„Die Bedingungen sind reif für einen großen Wandel in Europa“

Fußwechsel bei Jean-Luc Mélenchon. Am Vorabend der Rede von Emmanuel Macron zur französischen Präsidentschaft der Europäischen Union (PFUE) erläutert der Kandidat von La France insoumise (LFI) die Entwicklungen seiner europäischen Position. Das Ultimatum zum Austritt aus den Verträgen ist abgelaufen. Frankreich muss von nun an in der EU bleiben, auch wenn es einen Ungehorsam bedeutet. Zumal seiner Meinung nach die Voraussetzungen für eine Neugründung förderlich sind. Gegen eine europäische Verteidigung plädiert er für einen Austritt aus der NATO und hält den Dialog mit Russland für notwendig.

Sie haben 2017 die Hypothese eines Austritts aus den europäischen Verträgen verteidigt, falls die Verhandlungen zu deren Änderung nicht erfolgreich waren. Heute erwähnen Sie in Ihrem Programm von Fall zu Fall Ungehorsam. Was ist der Unterschied zwischen dem Ungehorsam und dem Verlassen von Verträgen?

Ich möchte abstrakte Debatten vermeiden. Europa ist kein fertiges Produkt, sondern ein Ganzes, das sich bewegt und wieder verändern wird. Ich bin misstrauisch. Zweimal blockierte eine Koalition europäischer Staaten mit Unterstützung Deutschlands eine französische Entscheidung, zuerst zu Glyphosat, dann zum europäischen Haushalt.
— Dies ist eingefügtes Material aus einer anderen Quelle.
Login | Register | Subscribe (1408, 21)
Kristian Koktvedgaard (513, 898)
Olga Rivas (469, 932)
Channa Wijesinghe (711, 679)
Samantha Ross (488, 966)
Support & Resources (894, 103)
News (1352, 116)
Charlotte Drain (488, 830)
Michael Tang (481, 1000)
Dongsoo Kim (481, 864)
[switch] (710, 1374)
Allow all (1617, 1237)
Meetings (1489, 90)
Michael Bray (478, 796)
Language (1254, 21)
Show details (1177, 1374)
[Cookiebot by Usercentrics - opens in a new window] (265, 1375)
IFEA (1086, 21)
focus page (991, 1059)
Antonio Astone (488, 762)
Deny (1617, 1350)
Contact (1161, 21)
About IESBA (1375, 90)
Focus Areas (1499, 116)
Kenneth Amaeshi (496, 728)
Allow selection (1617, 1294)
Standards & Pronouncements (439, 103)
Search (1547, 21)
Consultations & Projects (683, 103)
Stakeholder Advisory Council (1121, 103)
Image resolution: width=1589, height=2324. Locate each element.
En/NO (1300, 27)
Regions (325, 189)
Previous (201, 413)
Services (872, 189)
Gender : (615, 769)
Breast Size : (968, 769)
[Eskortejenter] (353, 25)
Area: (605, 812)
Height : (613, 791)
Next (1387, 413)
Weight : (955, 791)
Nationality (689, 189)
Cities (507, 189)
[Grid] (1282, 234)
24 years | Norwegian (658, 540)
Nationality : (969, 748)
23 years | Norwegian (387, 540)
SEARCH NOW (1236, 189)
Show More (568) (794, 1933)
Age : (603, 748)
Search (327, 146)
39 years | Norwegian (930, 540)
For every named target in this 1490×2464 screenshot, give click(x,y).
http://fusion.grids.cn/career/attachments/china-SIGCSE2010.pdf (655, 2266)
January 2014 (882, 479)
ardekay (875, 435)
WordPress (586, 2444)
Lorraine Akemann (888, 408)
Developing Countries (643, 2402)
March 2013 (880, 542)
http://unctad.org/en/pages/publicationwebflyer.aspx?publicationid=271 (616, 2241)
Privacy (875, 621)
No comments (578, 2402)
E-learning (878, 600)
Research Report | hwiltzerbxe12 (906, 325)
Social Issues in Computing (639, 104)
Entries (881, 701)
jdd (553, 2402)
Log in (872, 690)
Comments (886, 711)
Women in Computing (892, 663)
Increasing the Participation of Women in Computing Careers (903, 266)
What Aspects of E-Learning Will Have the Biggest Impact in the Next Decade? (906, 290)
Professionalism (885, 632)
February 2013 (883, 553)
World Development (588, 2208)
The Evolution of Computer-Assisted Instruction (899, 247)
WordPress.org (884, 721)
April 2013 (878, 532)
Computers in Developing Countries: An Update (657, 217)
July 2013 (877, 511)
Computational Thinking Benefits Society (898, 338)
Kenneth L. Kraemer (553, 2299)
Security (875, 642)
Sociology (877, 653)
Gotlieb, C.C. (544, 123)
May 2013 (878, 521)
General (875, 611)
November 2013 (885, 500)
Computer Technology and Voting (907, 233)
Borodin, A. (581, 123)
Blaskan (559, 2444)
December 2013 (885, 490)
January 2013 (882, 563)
Das ist nicht die einzige Zeit, in der der schwache Wille der Franzosen dem der anderen gewichen ist: Wir zahlen heute noch einen Teil des Rabatts, den die sparsamen Länder, diese geizigen Staaten, verlangen, wie wir früher den der Briten bezahlt haben .

Lesen Sie auch den Decoder-Artikel 2017: Verhandlungen oder Austritt: Was will Jean-Luc Mélenchon wirklich in Europa?

Mein Thema ist zunächst die Wiederherstellung unserer Souveränität, basierend auf zwei wesentlichen Klauseln: sozialer, ökologischer und demokratischer Nichtrückschritt und Angleichung an die höchsten Standards. Die absolute rote Linie ist die Anwendung in allen Fällen unseres Programms. Wir werden daher die „Opt-out“-Klausel verwenden, wenn die Verträge im Widerspruch zu den Verpflichtungen des Programms stehen. Es gibt viele Präzedenzfälle. Das Vereinigte Königreich hat also auf diese Klausel zurückgegriffen, um den Rahmen der Höchstarbeitszeit von achtundvierzig Stunden abzulehnen. Außerdem werden alle Freihandelsabkommen und alle Abkommen über neue Mitgliedschaften blockiert. Für die Franzosen allein kann Europa nicht alles oder nichts sein. In dieser Stunde sehe ich, dass die Verträge nicht funktionieren und dass sie bereits hunderte Male in Frage gestellt wurden. Der Ausstieg aus den aktuellen Verträgen ist nicht mehr so ​​weit entfernt. Aber ich verstehe nicht, warum wir die Schlüssel für den Truck nach Deutschland geben sollten.

Ist der Austritt aus dem Euro nicht mehr relevant?

Wir haben kein Interesse an dem wirtschaftlichen und politischen Chaos, das durch eine aggressive Haltung Frankreichs entstehen würde. Ich sehe nicht, wie wir das angesichts unseres Außenhandelsdefizits schaffen würden. Nehmen wir lieber die Frage vom anderen Ende: den Status der Europäischen Zentralbank, die 3%-Regel, die Verschuldung. Glauben Sie ernsthaft, dass wir zum Stabilitätspakt zurückkehren werden? Nein. Zumindest nicht bei uns.

Sie haben noch 57,45 % dieses Artikels zum Lesen. Das Folgende ist nur für Abonnenten.

Aldrich Sachs

"Web pioneer. Typical pop culture geek. Certified communicator. Professional internet fanatic."